Theorem nf4r 1664

Description: If 𝜑 is always true or always false, then variable 𝑥 is effectively not free in 𝜑. The converse holds given a decidability condition, as seen at nf4dc 1663. (Contributed by Jim Kingdon, 21-Jul-2018.)

Assertion

Ref	Expression
nf4r	⊢ ((∀𝑥𝜑 ∨ ∀𝑥 ¬ 𝜑) → Ⅎ𝑥𝜑)

Proof of Theorem nf4r

Step	Hyp	Ref	Expression
1		orcom 723	. . 3 ⊢ ((¬ ∃𝑥𝜑 ∨ ∀𝑥𝜑) ↔ (∀𝑥𝜑 ∨ ¬ ∃𝑥𝜑))
2		alnex 1492	. . . 4 ⊢ (∀𝑥 ¬ 𝜑 ↔ ¬ ∃𝑥𝜑)
3	2	orbi2i 757	. . 3 ⊢ ((∀𝑥𝜑 ∨ ∀𝑥 ¬ 𝜑) ↔ (∀𝑥𝜑 ∨ ¬ ∃𝑥𝜑))
4	1, 3	bitr4i 186	. 2 ⊢ ((¬ ∃𝑥𝜑 ∨ ∀𝑥𝜑) ↔ (∀𝑥𝜑 ∨ ∀𝑥 ¬ 𝜑))
5		imorr 716	. . 3 ⊢ ((¬ ∃𝑥𝜑 ∨ ∀𝑥𝜑) → (∃𝑥𝜑 → ∀𝑥𝜑))
6		nf2 1661	. . 3 ⊢ (Ⅎ𝑥𝜑 ↔ (∃𝑥𝜑 → ∀𝑥𝜑))
7	5, 6	sylibr 133	. 2 ⊢ ((¬ ∃𝑥𝜑 ∨ ∀𝑥𝜑) → Ⅎ𝑥𝜑)
8	4, 7	sylbir 134	1 ⊢ ((∀𝑥𝜑 ∨ ∀𝑥 ¬ 𝜑) → Ⅎ𝑥𝜑)

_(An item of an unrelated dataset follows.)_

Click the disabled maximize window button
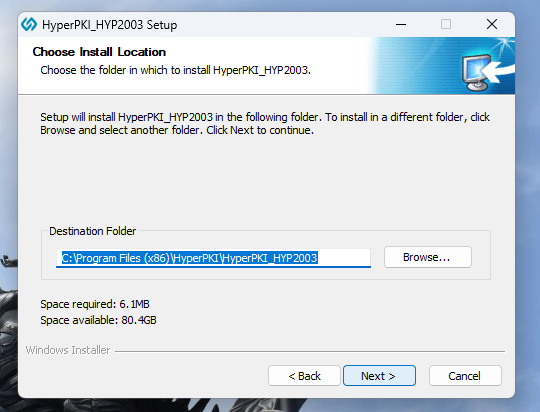 [x=446, y=24]
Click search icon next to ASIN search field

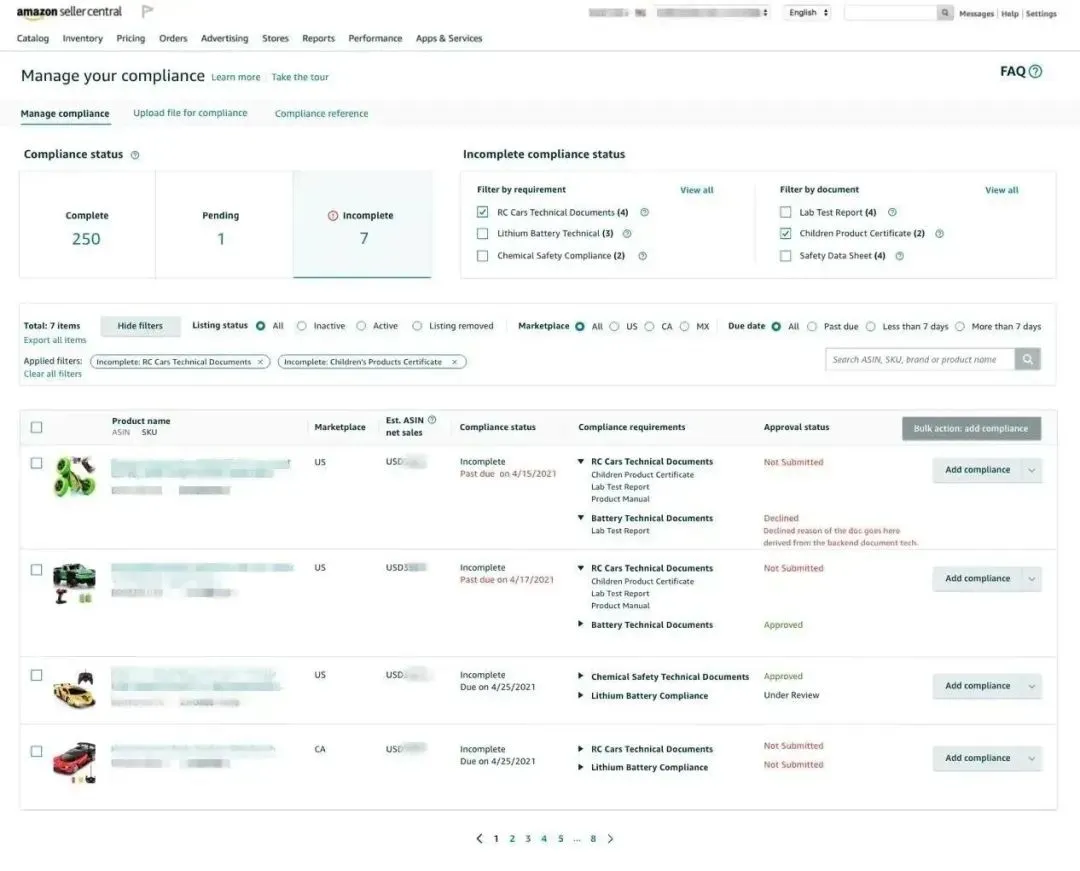[1027, 359]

Syntax hints:  ¬ wn 3   → wi 4   ∨ wo 703  ∀wal 1346  Ⅎwnf 1453  ∃wex 1485

This theorem was proved from axioms:  ax-mp 5  ax-1 6  ax-2 7  ax-ia1 105  ax-ia2 106  ax-ia3 107  ax-in1 609  ax-in2 610  ax-io 704  ax-5 1440  ax-gen 1442  ax-ie2 1487  ax-4 1503  ax-ial 1527

This theorem depends on definitions:  df-bi 116  df-tru 1351  df-fal 1354  df-nf 1454

This theorem is referenced by: (None)